ABOUT ME
I am based in Oxfordshire and specialise in fine art, commissioned and event photography with a particular focus on nature and live music. I have been a Licentiate of the Royal Photographic Society since 2004 and have been featured several times in Amateur Photographer. In 2017, having spent many years as a semi-professional photographer, I took the decision to move away from my previous career in engineering and computing to concentrate on my photography full time.
When I was ten, I was given a Kodak Instamatic and my chosen subjects were aircraft, particularly the larger ones, which I think is the origin of my fondness for wide angles. It wasn’t until ten years later when, equipped with a better camera, I began to photograph nature and the natural environment, primarily in black and white. I really enjoyed the whole process: from choice of film; noticing subjects (especially dead trees and debris according to my friends); having an image in mind; then exposing and developing the negative through to the lengthy process of making a fine print in the darkroom. This became the basis for my creative approach, which follows that of Ansel Adams in terms of observation, visualisation and realisation. Yet, as Ansel observed, first you need to have the desire to photograph.

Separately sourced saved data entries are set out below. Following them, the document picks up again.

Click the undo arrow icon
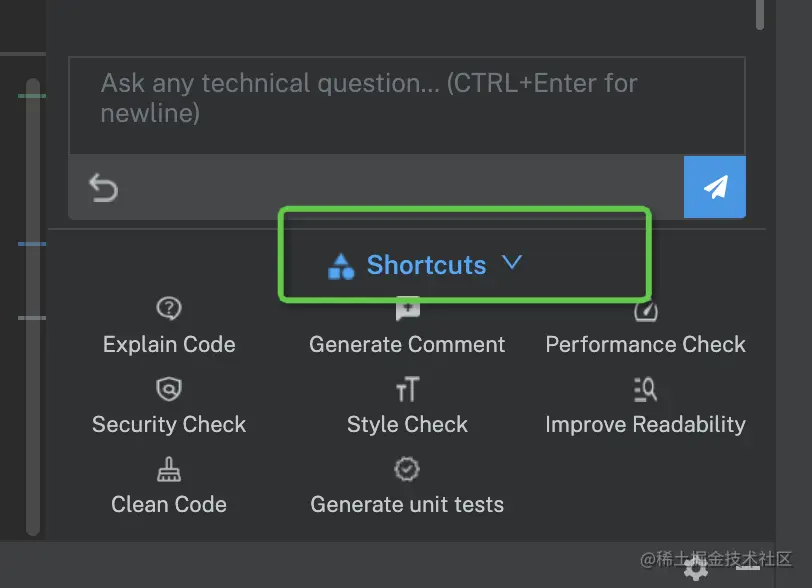The image size is (812, 588). pyautogui.click(x=103, y=188)
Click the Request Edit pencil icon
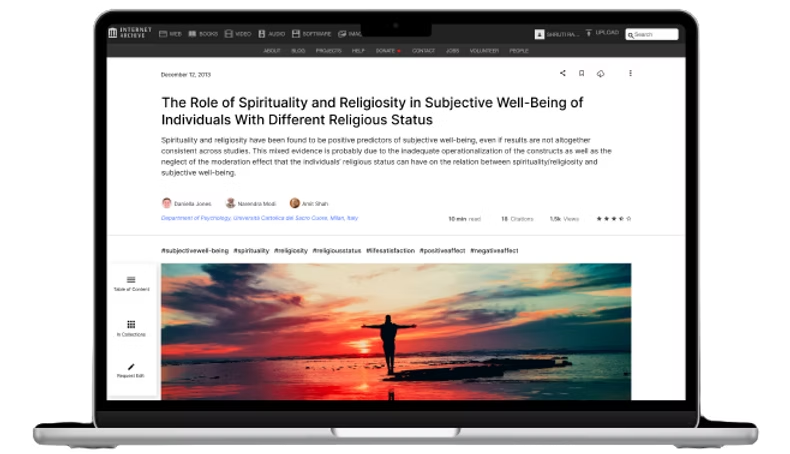The image size is (790, 454). click(x=131, y=370)
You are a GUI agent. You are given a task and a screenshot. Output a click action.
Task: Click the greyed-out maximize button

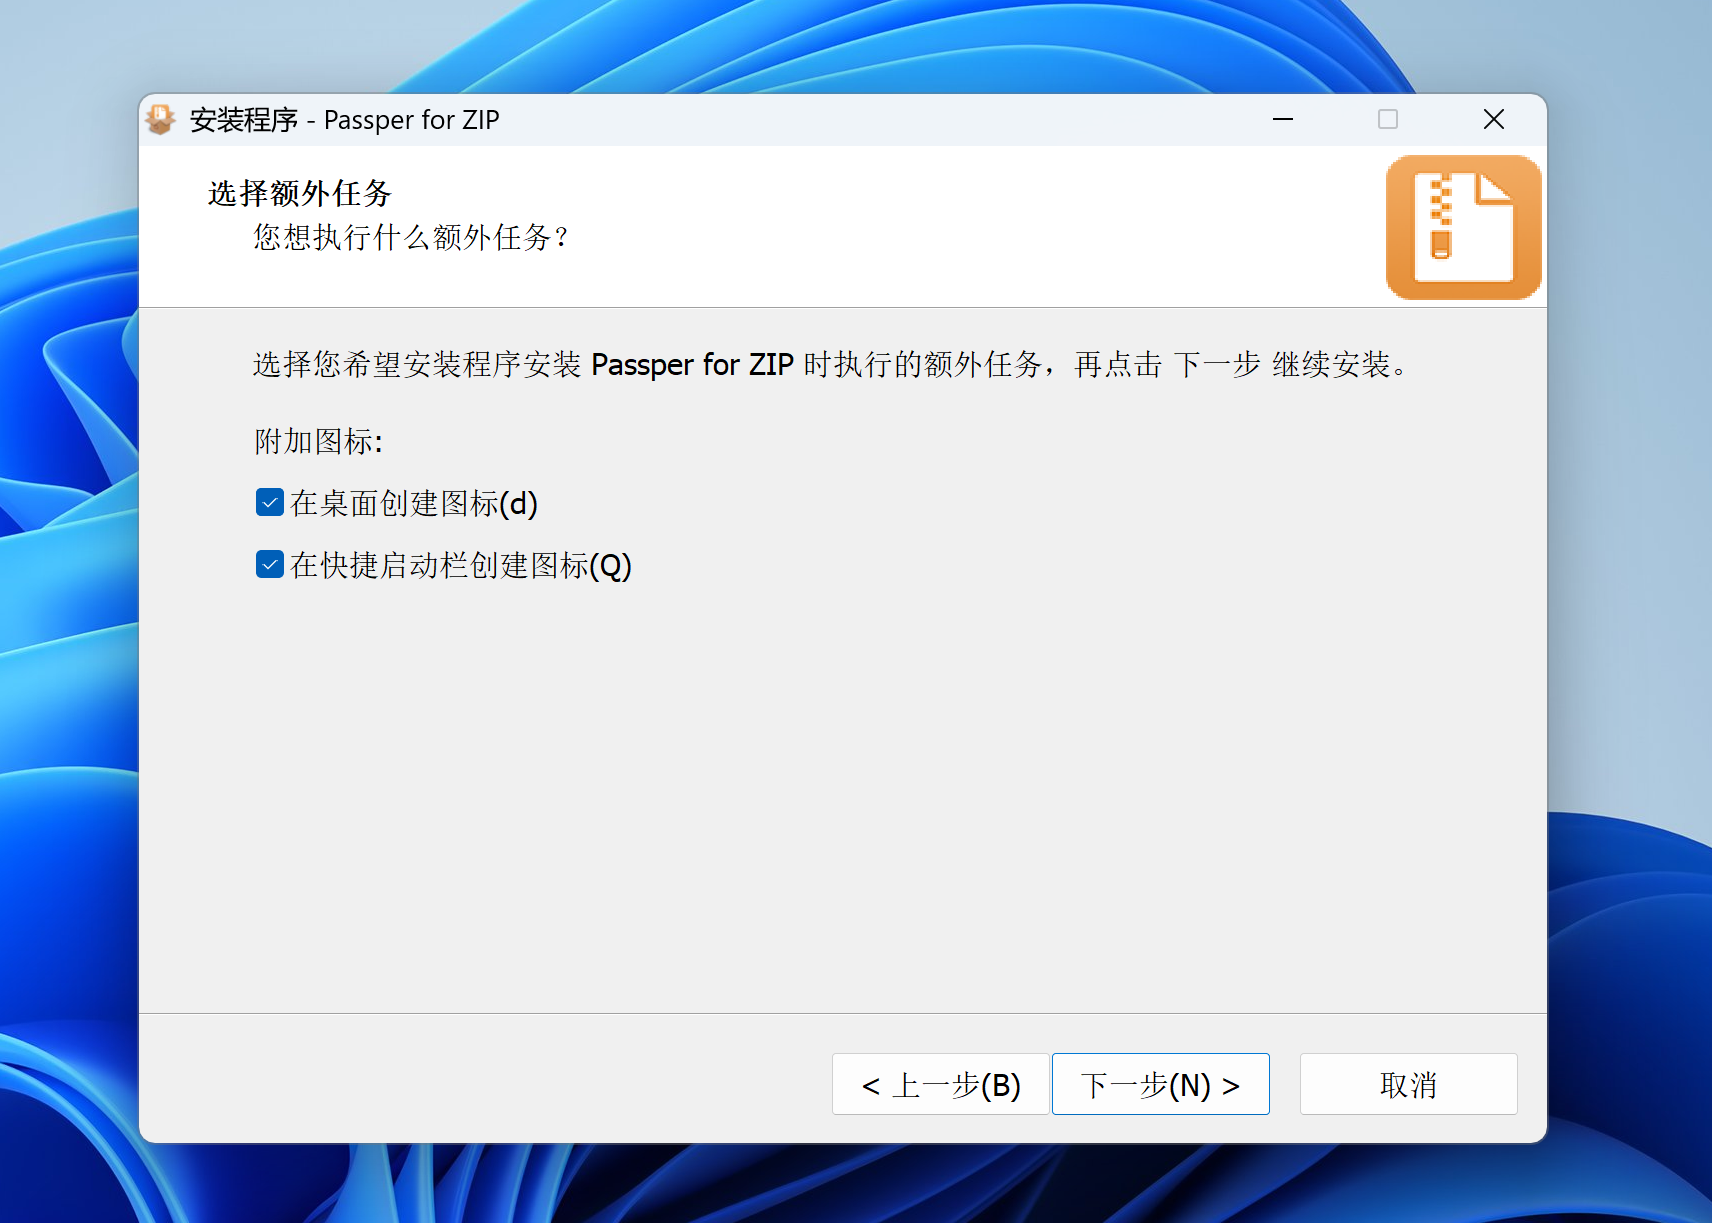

Although my origins are in film photography, in 1998 I began digital giclée printing with processing in Photoshop in order to obtain as much creative control in colour as I had previously enjoyed in black and white in the darkroom. For me, the realisation of a fine art print is an essential conclusion of the photographic process that I enjoy and would not pass on to others. Consequently, I print with a large format photo printer with twelve pigment-based inks and use archival materials such as acid-free cellulose and cotton rag papers to produce prints that faithfully reproduce detail, tone and colour and that I am confident will last a lifetime.